**JOBS**
1) Answer these questions from the biographical excerpt on Charles Jasper Joly, marking your answers (a), (b) and (c):
(a) In what year did Joly enter Trinity College Dublin?
(b) In whose Berlin laboratory did he work after graduating?
(c) On what date was he elected a member of the Royal Irish Academy?
2) Summarize the biographical excerpt on Charles Jasper Joly in two sentences.

**SOURCE EXCERPT**
^^^^^^^^
When Charles Jasper Joly as still a baby, the family moved from Tullamore to Athlone were his father became the rector of the parish. He attended school in Portarlington for a short time, then spent four years attending the Grammar School in Galway. This Protestant school, established by the Erasmus Smith Trust in 1669, was, when Joly was a pupil, situated in College Street. The master was Robert Biggs, who had been appointed in 1875, and there were around 30 boarders and 40 day pupils. Joly gained a reputation as a fine mathematician, being awarded numerous prizes and medals, and won a scholarship to Trinity College Dublin which he entered in 1882. His performance as an undergraduate was good but not outstanding [7]:-
... as a student in Trinity College there was nothing accomplished by Joly that has not been accomplished by many a man who subsequently remained without further distinctions through life. He took a mathematical scholarship - by no means on specially brilliant marks - and finally won a mathematical studentship, but, again, without the distinction of the "Large" gold medal. His second subject at this examination was Experimental Science.
Despite this slightly uninspiring undergraduate career, nevertheless Joly graduated in 1886 as the top mathematician of his year. At this stage, however, he decided not to pursue a career in mathematics but rather to specialise in experimental physics. Accordingly, after graduating he went to Berlin where he worked in Hermann von Helmholtz's laboratory with Arthur König (1856-1901). König was studying optics, in particular vision and its defects, and this was the path that Joly would probably have followed but for the death of his father on 3 December 1887. This required him to return to Ireland where he lacked the laboratory facilities to continue with his experimental studies, so he began to concentrate on mathematics with the aim of gaining a Trinity College Fellowship. John Joly writes [7]:-.
The possibility of attaining to the Fellowship of his own College induced him to pursue the mathematical and mathematical-physics courses required for the mathematical side of this test. The severity of this competition is intensified by the extraordinary arrangement permitting candidates in mathematics and classics to compete against each other; the successful candidate being the winner of highest marks, where subjects, papers, examiners are different. For this ordeal it is not uncommon for men to read for five or seven years; not, perhaps, acquiring fresh wisdom after the first two or three years' reading, though gradually becoming more proficient in the art of scoring.

Year after year Joly fell short of success. Year after year he read Dante and other masters of literature, and, led away by the facile charms of literary studies, he plunged, forgetful of everything else, into the real or unreal world of poetry and romance. It was at this period that my own more intimate friendship with him commenced. Besides the tie of relationship, we had many tastes in common. In the course of our endless discussions and speculations there was revealed to me a mind both keen, critical, and honest; a nature undemonstrative, sincere, and deeply affectionate. It was not till 1894 that Joly was successful in his efforts to gain Fellowship.
The somewhat peculiar way that the Fellowship competition was organised meant that publishing original work was of no great help so it was not until he obtained the Fellowship that Joly began publishing mathematical papers relating to the quaternions. His first paper The theory of vector functions was read at the meeting of the Royal Irish Academy on 10 December 1894. He was elected a member of the Royal Irish Academy at the next meeting of the Academy on 14 January 1895. His next paper Scalar invariants of two linear vector functions was read at the meeting of the Royal Irish Academy on 9 December 1895 and, in 1896, four of his papers were published by the Royal Irish Academy, namely Quaternion invariants of linear vector functions and quaternion determinants; Vector Expressions for Curves; Properties of the General Congruency of Curves; and On the Homographic Divisions of Planes, Spheres, and Space, and on the Systems of Lines Joining Corresponding Points.
^^^^^^^^
Target position records
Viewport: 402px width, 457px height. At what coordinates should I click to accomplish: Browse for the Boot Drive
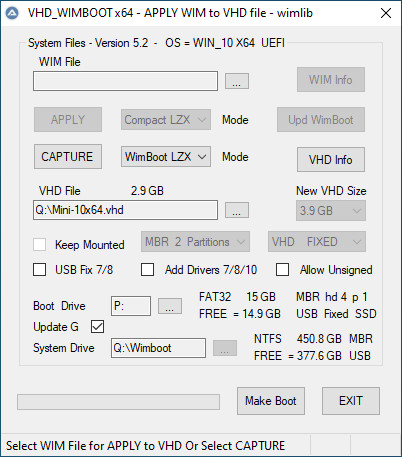tap(170, 306)
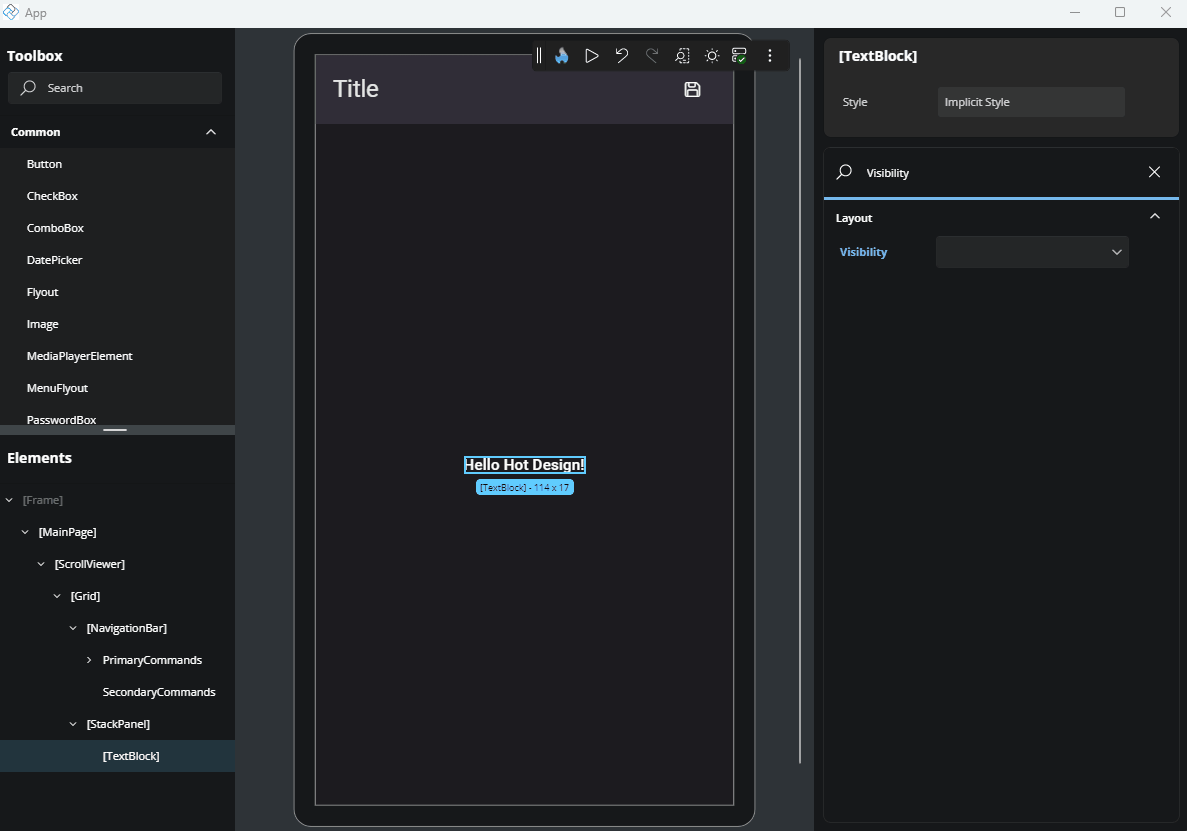Open the connection status icon with green check

click(x=739, y=55)
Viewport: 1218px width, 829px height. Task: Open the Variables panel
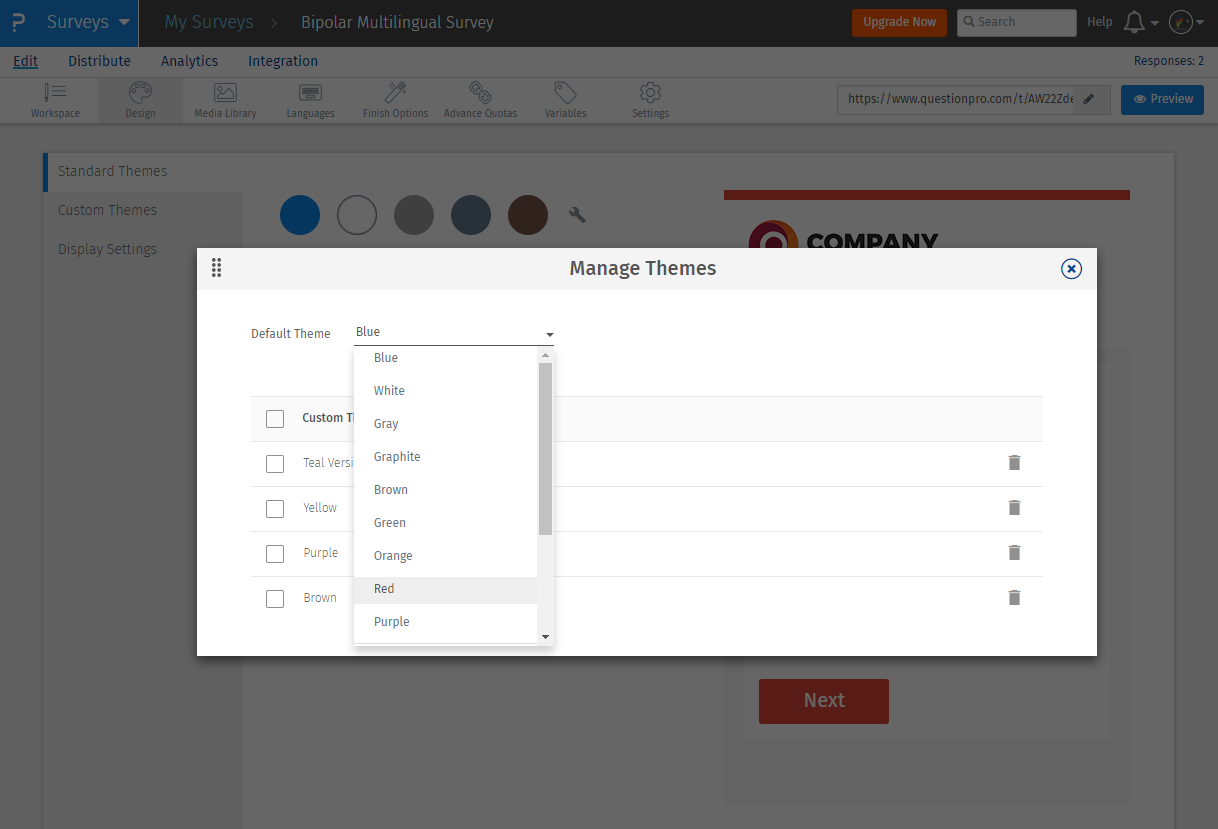pos(564,99)
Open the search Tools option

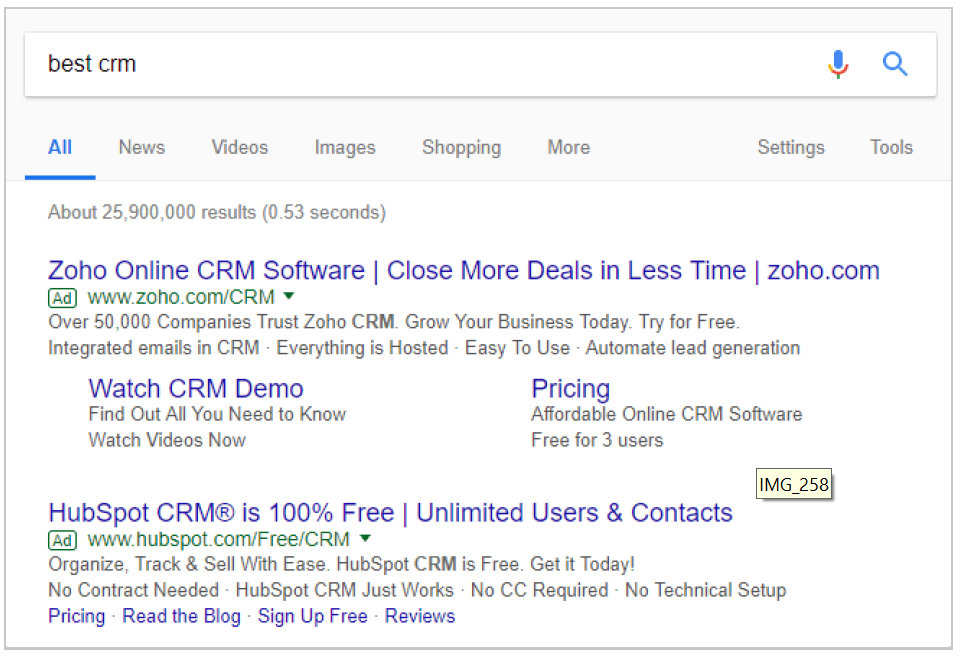click(x=891, y=148)
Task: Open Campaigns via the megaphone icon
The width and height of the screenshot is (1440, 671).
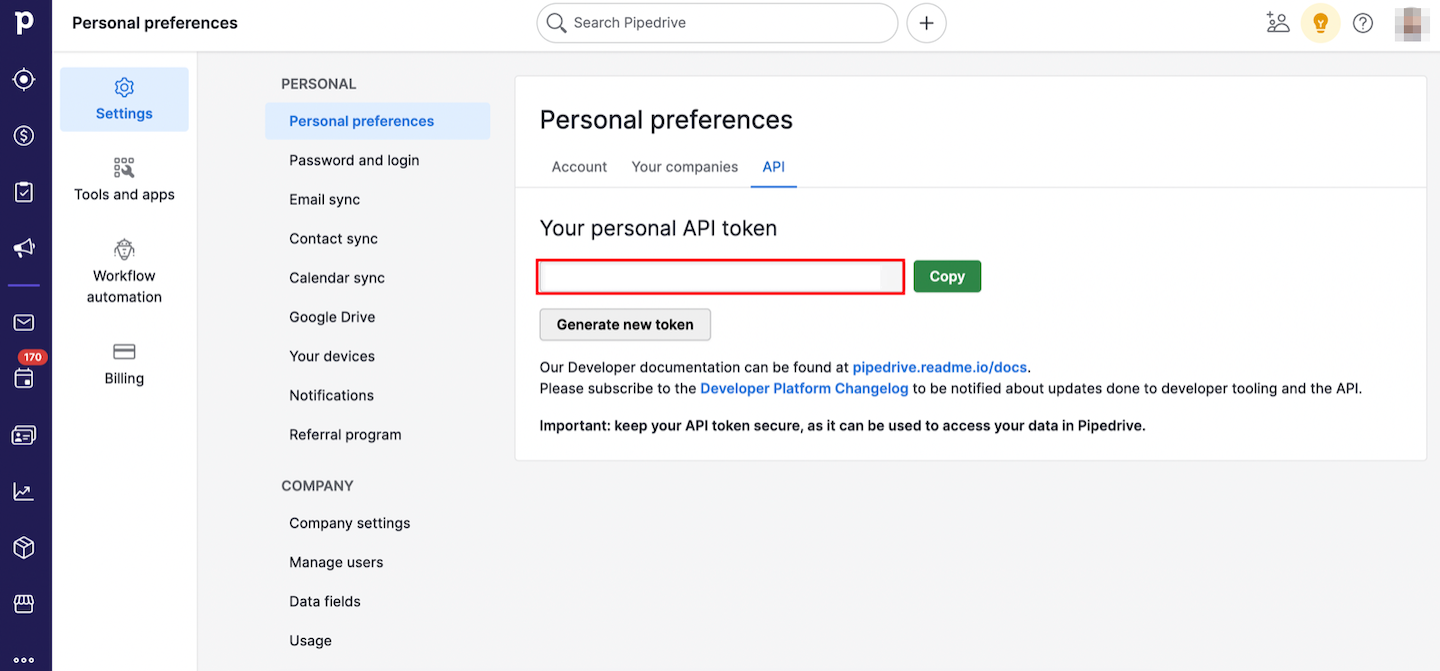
^^^^^^^^
**CORRECT ANSWERS**
1)
(a) 1882
(b) Hermann von Helmholtz's laboratory
(c) 14 January 1895

2) After schooling in Portarlington and Galway, Charles Jasper Joly entered Trinity College Dublin in 1882, graduated in 1886 as the top mathematician of his year, and went to Berlin to pursue experimental physics in Hermann von Helmholtz's laboratory. His father's death in 1887 required him to return to Ireland, where he turned to mathematics, gained a Trinity College Fellowship in 1894, and then began publishing papers on quaternions.